Doyumsuzluğu giderme çabası
Bağlanma stili genel anlamıyla kişinin yaşamını yönlendiren içsel bir modeldir. Bu model güvenli bağlanma stilindeyse kişi hem kendi hem de başkalarına ilişkin olumlu algılarıyla doyumlu bir yaşam sürerken, diğer bağlanma stilleri kişide çeşitli şekillerde doyumsuzluk yaratabilir. Kayıtsız bağlanma stili olan kişi kendi dışında kimseye güvenmediği için güven açlığı yaşarken, kaygılı bağlanma stili olan kişi hem kendisi hem de başkalarıyla ilgili olumsuz algıları yüzünden içindeki boşluğu doldurmak, saplantılı bağlanma stilindeki kişi ise başkalarına yaranmak için çabalarken doyumsuzluk yaşar. Duygusal açlığın yarattığı doyumsuzluğu gidermek için kimileri aşkla, kimileri ise onun ikamesi olarak yiyecekle doymaya çalışır.
Yakın ilişki kurmaktan kaçınan kişiler yemeği, sıcaklık, zevk ve rahatlama için en güvenli yol olarak görürler. Ama ne yazık ki fiziksel doygunluk, duygusal açlığı gideremez ve doyumsuzlukları onları yedikçe acıktıran bir hal alır. Bazı kişiler de duygusal açlıklarını yakın ilişkilerinde gidermeye çalışırlar. Güvenli bağlanma stili olmayan kişiler için bu çok kolay değildir. Aşkta doyumsuzluk, kişinin gerçek bir güvenlik veya bağlantı duygusu hissetmemesi yüzünden partnerine yapışmasına ya da çok sayıda partnerle arayış içine girmesine neden olur.
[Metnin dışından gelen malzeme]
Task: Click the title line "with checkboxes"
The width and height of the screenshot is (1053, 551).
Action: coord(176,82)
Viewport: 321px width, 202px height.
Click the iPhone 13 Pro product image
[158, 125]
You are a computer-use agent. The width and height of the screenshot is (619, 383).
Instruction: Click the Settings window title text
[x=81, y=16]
Sevginin ikamesi olarak yemek
Aşk, seks ve yemek arasında çok yakın bir ilişki vardır. Karnı çok aç olan birinin romantik hissetmesi zordur. Âşık olan biri ise açlığını hissetmez. Tatmin edici bir ilişkisi olmayan biri, içindeki boşluğu doldurmak ve yalnızlığa katlanmak için durmadan yiyerek, sevginin yerine yiyecekleri koyabilir. Çünkü bebekliğinden beri, sevgi dolu kollarda tutulmak, sevilmek, güvende hissetmek, beslenme ile yakından ilişkilidir. Bebek için yemek sevgidir, yemek bağlantıdır, yemek rahatlamadır. Dolayısıyla bir yetişkinin sevgi ve yakınlık ihtiyacının bir başkası tarafından karşılanmaması onu yemeye yönlendirebilir.
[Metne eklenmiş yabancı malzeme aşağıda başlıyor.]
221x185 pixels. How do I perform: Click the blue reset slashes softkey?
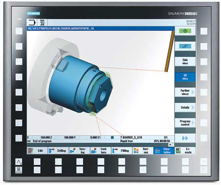[185, 46]
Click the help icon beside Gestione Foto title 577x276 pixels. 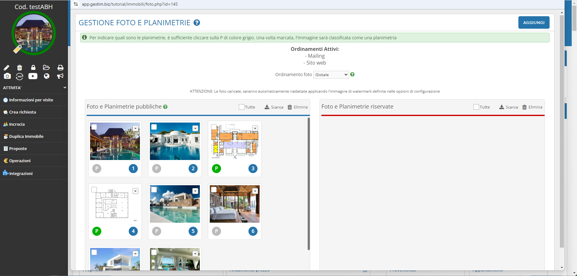tap(197, 23)
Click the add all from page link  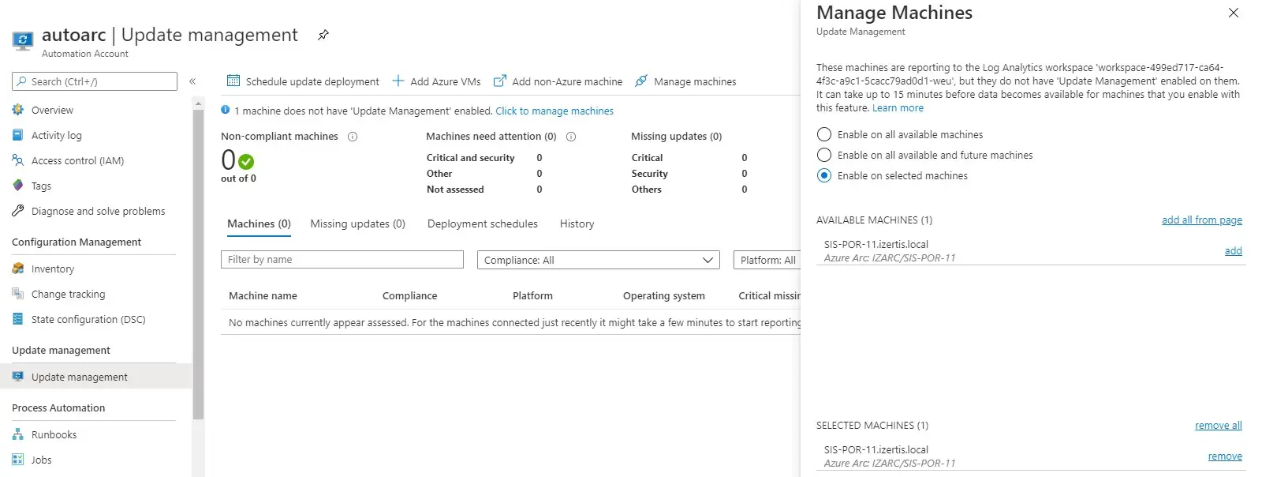[1201, 220]
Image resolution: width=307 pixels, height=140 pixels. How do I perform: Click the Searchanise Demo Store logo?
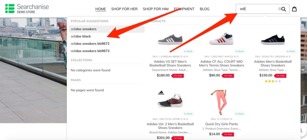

Yemek, öfke, korku, üzüntü, kaygı, yalnızlık, kızgınlık ve utanç gibi rahatsız edici duyguları geçici olarak susturmanın ve doyum yaşamanın en kolay ve keyifli yoludur. Mideyi yemekle doldurmak ruhtaki duygusal boşluğu sembolik olarak doldurur. Öte yandan bazı ebeveynler farkında olmadan, çocuklarını rahatlatmak, reddetmek veya ödüllendirmek için yiyecek kullanarak doyumsuzluk sahnesini hazırlarlar. Benzer şekilde sevginin de ödül olarak aşırı verilmesi ya da ceza olarak sevgiden mahrum bırakılmak, sevgide doyumsuzluğun temelini atar. Doyumsuzluğun giderilmesinin yolu, sevilmek, duyulmak, görülmek, anlaşılmak, takdir edilmek, onaylanmak ve değer verilmektir.